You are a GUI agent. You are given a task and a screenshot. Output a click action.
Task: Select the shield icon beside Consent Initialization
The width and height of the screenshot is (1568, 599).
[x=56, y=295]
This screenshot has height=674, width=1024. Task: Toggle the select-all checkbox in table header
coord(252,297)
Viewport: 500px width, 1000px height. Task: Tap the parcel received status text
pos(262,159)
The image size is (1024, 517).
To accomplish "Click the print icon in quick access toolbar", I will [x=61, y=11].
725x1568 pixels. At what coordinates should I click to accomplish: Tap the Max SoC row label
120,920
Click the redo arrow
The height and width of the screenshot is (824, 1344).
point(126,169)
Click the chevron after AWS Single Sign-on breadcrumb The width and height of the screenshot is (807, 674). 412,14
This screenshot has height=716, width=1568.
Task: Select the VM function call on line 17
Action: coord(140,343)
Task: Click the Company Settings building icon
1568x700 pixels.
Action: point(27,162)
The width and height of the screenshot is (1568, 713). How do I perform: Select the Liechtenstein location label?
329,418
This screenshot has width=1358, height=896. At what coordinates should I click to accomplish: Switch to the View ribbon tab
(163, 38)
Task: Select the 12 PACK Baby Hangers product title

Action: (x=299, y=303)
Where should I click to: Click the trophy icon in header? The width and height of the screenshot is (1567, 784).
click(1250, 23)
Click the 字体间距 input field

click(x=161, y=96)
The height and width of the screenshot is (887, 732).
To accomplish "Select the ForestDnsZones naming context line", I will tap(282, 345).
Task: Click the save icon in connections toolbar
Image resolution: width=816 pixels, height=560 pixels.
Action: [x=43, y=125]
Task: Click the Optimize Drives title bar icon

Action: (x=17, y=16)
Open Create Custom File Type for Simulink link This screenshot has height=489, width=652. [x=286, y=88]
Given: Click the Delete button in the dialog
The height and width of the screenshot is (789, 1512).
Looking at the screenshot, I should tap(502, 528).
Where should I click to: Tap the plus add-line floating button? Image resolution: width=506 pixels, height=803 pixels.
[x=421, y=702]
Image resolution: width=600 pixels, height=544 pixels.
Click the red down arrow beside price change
━━━━━━━━
*Try it*: Examine each line of the records above and tally those with the string "beside". State the total alone.

*Answer to this problem*: 2